◆ WHAT THE TASK ASKS ◆
Find each line in the listing below that contains the word "status" and copy those lines in full.

◆ RECORD SET ◆
= = = =

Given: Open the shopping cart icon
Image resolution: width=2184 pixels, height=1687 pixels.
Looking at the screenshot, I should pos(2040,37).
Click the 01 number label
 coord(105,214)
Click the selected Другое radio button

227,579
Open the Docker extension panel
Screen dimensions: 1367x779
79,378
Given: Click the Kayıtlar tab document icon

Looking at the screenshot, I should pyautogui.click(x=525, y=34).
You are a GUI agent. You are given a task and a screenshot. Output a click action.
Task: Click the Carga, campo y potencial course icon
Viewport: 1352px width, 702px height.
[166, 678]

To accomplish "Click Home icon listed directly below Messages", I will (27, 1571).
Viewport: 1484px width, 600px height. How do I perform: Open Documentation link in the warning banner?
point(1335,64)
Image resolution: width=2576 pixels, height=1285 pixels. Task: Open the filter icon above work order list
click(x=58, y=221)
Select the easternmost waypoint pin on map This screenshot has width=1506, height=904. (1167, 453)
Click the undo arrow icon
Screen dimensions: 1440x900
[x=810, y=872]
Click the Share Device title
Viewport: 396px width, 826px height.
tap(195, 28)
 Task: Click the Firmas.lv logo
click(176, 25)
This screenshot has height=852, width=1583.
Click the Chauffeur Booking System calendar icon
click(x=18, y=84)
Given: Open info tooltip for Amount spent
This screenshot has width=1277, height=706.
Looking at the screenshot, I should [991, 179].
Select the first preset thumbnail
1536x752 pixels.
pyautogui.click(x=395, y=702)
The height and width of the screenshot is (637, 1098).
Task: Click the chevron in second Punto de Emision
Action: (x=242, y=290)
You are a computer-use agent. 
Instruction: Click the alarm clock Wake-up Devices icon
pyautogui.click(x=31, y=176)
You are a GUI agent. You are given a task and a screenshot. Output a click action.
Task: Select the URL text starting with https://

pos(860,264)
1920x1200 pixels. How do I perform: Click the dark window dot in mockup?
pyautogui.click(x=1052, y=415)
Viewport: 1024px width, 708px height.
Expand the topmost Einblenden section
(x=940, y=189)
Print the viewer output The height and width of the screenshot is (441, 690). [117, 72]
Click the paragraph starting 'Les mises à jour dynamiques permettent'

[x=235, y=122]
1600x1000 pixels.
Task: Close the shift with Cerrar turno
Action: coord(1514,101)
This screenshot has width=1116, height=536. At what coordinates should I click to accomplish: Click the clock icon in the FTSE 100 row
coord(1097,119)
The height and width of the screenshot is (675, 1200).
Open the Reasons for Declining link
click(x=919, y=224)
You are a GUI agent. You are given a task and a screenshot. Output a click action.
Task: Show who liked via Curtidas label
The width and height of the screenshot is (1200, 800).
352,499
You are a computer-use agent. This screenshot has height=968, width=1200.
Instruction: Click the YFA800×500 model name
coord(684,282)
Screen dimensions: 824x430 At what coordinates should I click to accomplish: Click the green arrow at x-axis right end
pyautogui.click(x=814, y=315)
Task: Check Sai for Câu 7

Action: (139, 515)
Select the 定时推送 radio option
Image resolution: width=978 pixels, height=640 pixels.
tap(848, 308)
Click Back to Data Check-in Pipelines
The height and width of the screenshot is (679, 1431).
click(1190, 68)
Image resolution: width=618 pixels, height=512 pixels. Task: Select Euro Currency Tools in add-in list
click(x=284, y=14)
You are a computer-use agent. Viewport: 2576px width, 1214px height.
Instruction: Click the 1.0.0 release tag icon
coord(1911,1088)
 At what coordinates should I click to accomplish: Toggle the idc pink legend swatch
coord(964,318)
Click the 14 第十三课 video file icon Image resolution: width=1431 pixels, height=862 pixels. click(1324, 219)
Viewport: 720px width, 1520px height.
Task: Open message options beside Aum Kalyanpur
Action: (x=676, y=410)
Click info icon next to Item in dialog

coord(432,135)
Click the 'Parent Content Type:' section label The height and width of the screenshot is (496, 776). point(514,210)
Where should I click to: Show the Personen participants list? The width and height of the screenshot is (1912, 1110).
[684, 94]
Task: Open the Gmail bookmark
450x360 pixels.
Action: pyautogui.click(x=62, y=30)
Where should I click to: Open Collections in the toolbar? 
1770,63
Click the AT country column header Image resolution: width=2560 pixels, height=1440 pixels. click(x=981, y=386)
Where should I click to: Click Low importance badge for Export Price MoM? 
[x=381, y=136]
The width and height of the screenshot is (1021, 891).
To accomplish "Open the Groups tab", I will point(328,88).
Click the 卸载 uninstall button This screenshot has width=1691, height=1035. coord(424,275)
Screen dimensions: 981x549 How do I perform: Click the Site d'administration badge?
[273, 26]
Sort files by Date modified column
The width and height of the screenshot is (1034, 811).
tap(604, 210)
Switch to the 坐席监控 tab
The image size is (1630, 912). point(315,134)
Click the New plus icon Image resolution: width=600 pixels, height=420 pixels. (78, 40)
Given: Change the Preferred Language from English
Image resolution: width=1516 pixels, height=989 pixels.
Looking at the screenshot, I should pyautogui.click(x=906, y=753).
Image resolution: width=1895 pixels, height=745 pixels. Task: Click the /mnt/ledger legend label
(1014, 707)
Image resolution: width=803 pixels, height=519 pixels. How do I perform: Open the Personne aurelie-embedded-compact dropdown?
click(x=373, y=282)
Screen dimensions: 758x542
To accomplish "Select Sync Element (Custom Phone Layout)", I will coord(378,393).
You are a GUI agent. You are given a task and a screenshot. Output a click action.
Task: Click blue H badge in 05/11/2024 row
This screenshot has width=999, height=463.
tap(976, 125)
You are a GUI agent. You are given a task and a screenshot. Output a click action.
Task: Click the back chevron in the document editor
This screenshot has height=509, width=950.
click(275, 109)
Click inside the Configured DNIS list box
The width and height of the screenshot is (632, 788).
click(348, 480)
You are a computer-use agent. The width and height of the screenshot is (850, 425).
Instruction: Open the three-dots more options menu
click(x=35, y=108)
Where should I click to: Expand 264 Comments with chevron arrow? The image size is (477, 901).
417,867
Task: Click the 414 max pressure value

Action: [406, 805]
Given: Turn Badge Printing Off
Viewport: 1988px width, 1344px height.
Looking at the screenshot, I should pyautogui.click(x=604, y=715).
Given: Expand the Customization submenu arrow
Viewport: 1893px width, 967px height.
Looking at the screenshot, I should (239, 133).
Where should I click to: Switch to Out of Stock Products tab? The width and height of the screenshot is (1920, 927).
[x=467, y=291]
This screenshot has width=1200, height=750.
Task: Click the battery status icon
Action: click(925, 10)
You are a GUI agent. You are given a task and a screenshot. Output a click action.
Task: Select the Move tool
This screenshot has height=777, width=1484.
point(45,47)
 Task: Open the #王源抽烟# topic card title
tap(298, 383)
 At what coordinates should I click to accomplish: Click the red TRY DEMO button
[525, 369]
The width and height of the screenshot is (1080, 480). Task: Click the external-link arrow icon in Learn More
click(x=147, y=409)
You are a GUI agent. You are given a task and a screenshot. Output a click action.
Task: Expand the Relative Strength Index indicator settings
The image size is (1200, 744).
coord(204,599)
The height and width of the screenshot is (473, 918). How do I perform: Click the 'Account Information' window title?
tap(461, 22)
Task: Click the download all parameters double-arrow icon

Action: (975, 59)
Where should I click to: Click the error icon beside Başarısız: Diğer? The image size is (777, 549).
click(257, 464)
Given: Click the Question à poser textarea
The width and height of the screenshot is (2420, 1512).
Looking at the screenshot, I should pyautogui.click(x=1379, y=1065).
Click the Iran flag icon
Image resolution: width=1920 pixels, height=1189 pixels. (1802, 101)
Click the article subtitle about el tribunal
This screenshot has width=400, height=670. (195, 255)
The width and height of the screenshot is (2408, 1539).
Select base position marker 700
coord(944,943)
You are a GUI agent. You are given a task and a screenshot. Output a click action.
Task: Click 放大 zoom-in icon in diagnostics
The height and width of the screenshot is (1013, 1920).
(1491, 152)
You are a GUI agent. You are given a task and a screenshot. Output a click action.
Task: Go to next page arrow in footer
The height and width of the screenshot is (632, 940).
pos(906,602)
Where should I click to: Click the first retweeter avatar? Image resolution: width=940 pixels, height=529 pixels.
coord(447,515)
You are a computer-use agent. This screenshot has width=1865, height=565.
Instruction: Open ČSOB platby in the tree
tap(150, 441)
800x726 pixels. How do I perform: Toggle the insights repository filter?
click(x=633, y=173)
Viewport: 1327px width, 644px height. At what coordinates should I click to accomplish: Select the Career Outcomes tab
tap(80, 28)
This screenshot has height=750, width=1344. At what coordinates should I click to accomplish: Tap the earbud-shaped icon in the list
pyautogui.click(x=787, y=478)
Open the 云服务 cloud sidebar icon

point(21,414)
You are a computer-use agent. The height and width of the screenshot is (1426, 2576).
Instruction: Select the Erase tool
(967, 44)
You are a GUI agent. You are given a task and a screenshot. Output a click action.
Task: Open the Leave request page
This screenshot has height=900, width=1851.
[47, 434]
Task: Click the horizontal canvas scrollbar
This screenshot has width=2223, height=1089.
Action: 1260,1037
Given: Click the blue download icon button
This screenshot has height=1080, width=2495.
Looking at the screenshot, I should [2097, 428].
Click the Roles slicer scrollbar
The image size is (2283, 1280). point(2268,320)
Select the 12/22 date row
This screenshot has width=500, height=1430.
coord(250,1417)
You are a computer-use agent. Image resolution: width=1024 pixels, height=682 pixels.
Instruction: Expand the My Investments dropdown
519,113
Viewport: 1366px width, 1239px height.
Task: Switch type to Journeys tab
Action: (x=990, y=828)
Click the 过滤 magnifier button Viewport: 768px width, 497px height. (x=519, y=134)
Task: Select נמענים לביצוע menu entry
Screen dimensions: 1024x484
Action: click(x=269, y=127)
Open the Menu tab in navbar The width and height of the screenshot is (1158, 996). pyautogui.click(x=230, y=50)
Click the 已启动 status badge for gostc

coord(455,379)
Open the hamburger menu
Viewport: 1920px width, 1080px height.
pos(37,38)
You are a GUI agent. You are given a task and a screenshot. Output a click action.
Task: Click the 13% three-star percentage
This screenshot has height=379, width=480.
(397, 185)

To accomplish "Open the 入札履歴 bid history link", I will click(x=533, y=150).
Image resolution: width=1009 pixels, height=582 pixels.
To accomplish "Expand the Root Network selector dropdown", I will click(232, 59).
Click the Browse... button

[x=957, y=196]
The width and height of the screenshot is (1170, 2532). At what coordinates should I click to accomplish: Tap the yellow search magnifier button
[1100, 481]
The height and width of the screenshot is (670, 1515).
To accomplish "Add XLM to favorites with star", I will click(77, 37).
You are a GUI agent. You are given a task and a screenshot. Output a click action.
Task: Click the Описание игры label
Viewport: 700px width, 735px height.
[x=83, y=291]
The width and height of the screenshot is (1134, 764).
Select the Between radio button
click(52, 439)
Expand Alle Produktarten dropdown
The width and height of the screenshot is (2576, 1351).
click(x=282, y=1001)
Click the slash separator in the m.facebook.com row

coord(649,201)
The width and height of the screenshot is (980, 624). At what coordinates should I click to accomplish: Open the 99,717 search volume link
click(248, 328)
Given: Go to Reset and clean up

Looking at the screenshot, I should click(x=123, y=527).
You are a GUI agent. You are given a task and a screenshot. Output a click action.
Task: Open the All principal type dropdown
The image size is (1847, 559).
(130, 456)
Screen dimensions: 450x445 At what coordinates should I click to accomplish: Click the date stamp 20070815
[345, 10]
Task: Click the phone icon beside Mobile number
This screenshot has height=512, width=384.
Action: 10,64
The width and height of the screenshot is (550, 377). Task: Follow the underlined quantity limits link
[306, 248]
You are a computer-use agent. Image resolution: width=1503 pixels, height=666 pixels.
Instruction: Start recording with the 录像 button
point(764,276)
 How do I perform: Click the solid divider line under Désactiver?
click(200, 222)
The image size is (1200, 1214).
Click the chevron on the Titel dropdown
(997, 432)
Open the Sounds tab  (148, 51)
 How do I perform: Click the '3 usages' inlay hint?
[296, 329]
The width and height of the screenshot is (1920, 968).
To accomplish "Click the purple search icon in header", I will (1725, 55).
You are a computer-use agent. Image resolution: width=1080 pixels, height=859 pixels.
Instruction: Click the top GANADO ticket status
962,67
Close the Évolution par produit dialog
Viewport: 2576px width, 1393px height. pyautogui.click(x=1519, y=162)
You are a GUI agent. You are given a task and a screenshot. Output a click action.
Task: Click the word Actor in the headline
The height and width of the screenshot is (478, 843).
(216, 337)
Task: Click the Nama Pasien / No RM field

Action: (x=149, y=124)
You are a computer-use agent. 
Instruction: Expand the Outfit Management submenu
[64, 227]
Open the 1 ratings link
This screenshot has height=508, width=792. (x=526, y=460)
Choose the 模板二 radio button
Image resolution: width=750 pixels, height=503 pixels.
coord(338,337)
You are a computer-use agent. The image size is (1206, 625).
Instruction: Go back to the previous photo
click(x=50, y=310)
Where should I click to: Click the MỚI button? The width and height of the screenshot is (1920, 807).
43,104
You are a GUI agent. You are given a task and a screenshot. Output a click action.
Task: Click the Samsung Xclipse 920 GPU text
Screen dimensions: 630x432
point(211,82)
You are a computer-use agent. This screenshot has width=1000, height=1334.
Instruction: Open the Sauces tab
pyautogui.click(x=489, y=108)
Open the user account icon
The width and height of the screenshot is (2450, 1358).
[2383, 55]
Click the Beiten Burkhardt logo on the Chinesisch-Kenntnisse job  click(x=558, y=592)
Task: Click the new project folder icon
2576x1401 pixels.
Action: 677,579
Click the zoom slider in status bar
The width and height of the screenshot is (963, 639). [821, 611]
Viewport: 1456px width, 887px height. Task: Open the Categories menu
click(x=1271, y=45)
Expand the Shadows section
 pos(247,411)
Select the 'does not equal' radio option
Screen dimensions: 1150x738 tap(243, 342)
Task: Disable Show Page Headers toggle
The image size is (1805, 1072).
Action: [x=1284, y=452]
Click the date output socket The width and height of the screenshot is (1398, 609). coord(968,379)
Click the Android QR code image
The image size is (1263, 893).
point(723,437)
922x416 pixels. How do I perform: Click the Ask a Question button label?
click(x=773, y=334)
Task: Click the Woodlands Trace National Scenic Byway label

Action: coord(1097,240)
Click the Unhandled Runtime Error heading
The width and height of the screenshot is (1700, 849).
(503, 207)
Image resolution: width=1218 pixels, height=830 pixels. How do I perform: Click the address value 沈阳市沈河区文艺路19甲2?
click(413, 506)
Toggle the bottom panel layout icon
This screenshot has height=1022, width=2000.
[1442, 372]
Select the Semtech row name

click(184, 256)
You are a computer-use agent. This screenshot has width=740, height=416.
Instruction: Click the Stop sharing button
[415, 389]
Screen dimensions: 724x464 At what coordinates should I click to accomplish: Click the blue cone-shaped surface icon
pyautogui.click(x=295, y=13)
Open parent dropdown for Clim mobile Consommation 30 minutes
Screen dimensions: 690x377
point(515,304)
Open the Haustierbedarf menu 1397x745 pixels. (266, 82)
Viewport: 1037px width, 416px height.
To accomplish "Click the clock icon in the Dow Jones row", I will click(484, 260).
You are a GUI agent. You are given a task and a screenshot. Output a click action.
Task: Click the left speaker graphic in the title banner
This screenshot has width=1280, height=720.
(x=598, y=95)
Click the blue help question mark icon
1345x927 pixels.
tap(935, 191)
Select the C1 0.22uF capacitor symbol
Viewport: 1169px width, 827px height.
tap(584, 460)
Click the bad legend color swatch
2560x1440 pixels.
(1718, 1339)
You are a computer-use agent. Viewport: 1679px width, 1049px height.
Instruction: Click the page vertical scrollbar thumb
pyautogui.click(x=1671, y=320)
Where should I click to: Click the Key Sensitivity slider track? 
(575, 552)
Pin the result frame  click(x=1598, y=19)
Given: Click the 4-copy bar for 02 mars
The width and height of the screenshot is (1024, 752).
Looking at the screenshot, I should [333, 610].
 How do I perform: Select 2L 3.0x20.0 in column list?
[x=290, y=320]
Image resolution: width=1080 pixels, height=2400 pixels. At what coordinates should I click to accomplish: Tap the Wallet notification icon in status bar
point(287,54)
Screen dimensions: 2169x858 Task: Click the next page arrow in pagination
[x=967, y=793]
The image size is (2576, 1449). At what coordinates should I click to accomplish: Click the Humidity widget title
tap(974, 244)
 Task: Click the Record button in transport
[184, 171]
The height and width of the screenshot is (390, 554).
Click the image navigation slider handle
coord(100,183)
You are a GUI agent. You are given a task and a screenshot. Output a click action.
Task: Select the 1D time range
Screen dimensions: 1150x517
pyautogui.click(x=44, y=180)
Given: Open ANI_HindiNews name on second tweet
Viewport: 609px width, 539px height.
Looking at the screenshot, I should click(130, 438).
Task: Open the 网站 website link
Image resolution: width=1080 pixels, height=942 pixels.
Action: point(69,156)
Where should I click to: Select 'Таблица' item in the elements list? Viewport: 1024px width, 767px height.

= = = =

◆ FINAL RESULT ◆
Task: Click the battery status icon
Click the 已启动 status badge for gostc
Instruction: Click the top GANADO ticket status
Click the zoom slider in status bar
Image resolution: width=1080 pixels, height=2400 pixels. At what coordinates should I click to accomplish: Tap the Wallet notification icon in status bar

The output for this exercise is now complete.